**Data provided**
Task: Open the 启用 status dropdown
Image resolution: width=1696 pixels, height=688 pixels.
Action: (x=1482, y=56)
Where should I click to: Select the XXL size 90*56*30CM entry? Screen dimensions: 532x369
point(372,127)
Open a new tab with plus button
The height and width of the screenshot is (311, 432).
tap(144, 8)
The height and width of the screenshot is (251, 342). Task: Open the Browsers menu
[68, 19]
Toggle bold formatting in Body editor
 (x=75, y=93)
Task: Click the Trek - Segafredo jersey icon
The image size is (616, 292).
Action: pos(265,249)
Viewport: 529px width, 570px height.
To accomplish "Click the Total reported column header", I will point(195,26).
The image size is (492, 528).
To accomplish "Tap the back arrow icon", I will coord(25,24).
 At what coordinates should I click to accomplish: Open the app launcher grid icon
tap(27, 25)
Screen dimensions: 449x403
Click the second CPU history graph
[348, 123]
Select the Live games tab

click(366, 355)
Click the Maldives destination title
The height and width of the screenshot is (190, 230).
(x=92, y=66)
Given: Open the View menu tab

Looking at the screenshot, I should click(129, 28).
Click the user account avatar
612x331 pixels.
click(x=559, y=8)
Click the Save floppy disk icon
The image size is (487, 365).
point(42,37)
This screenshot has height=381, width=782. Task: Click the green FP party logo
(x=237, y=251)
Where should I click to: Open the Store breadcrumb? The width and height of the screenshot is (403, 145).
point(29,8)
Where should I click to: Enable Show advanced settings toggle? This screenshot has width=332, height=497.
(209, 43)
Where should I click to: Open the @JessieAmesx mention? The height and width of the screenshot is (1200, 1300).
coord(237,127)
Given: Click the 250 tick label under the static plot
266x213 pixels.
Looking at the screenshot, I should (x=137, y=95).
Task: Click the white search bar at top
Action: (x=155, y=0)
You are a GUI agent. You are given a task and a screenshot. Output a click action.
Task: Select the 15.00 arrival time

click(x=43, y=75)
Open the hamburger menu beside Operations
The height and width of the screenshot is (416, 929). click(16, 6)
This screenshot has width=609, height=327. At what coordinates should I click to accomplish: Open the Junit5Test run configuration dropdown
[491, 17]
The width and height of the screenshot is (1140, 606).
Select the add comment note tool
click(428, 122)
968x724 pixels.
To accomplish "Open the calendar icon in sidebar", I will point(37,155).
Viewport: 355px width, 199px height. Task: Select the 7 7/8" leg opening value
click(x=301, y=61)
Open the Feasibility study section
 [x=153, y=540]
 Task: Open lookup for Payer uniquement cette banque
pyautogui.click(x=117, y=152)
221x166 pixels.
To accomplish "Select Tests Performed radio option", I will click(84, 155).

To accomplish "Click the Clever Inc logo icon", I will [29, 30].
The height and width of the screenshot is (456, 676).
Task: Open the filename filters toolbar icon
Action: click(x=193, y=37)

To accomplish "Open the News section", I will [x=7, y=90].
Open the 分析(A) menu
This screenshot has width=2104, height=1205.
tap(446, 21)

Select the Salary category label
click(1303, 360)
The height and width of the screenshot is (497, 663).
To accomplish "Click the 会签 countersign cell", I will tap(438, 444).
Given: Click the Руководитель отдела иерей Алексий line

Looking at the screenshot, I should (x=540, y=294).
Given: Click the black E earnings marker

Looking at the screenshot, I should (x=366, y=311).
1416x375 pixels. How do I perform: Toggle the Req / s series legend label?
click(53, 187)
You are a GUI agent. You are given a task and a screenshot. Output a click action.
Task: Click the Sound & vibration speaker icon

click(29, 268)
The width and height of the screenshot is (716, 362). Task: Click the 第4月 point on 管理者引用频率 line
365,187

**Prompt**
Render the entries, from their first line through the line containing "click(x=43, y=75)", as a Markdown table with the columns "Row" and "Line". Number each row and skip blank lines.

**Correct output**
| Row | Line |
|---|---|
| 1 | Task: Open the 启用 status dropdown |
| 2 | Image resolution: width=1696 pixels, height=688 pixels. |
| 3 | Action: (x=1482, y=56) |
| 4 | Where should I click to: Select the XXL size 90*56*30CM entry? Screen dimensions: 532x369 |
| 5 | point(372,127) |
| 6 | Open a new tab with plus button |
| 7 | The height and width of the screenshot is (311, 432). |
| 8 | tap(144, 8) |
| 9 | The height and width of the screenshot is (251, 342). Task: Open the Browsers menu |
| 10 | [68, 19] |
| 11 | Toggle bold formatting in Body editor |
| 12 |  (x=75, y=93) |
| 13 | Task: Click the Trek - Segafredo jersey icon |
| 14 | The image size is (616, 292). |
| 15 | Action: pos(265,249) |
| 16 | Viewport: 529px width, 570px height. |
| 17 | To accomplish "Click the Total reported column header", I will point(195,26). |
| 18 | The image size is (492, 528). |
| 19 | To accomplish "Tap the back arrow icon", I will coord(25,24). |
| 20 |  At what coordinates should I click to accomplish: Open the app launcher grid icon |
| 21 | tap(27, 25) |
| 22 | Screen dimensions: 449x403 |
| 23 | Click the second CPU history graph |
| 24 | [348, 123] |
| 25 | Select the Live games tab |
| 26 | click(366, 355) |
| 27 | Click the Maldives destination title |
| 28 | The height and width of the screenshot is (190, 230). |
| 29 | (x=92, y=66) |
| 30 | Given: Open the View menu tab |
| 31 | Looking at the screenshot, I should click(129, 28). |
| 32 | Click the user account avatar |
| 33 | 612x331 pixels. |
| 34 | click(x=559, y=8) |
| 35 | Click the Save floppy disk icon |
| 36 | The image size is (487, 365). |
| 37 | point(42,37) |
| 38 | This screenshot has height=381, width=782. Task: Click the green FP party logo |
| 39 | (x=237, y=251) |
| 40 | Where should I click to: Open the Store breadcrumb? The width and height of the screenshot is (403, 145). |
| 41 | point(29,8) |
| 42 | Where should I click to: Enable Show advanced settings toggle? This screenshot has width=332, height=497. |
| 43 | (209, 43) |
| 44 | Where should I click to: Open the @JessieAmesx mention? The height and width of the screenshot is (1200, 1300). |
| 45 | coord(237,127) |
| 46 | Given: Click the 250 tick label under the static plot |
| 47 | 266x213 pixels. |
| 48 | Looking at the screenshot, I should (x=137, y=95). |
| 49 | Task: Click the white search bar at top |
| 50 | Action: (x=155, y=0) |
| 51 | You are a GUI agent. You are given a task and a screenshot. Output a click action. |
| 52 | Task: Select the 15.00 arrival time |
| 53 | click(x=43, y=75) |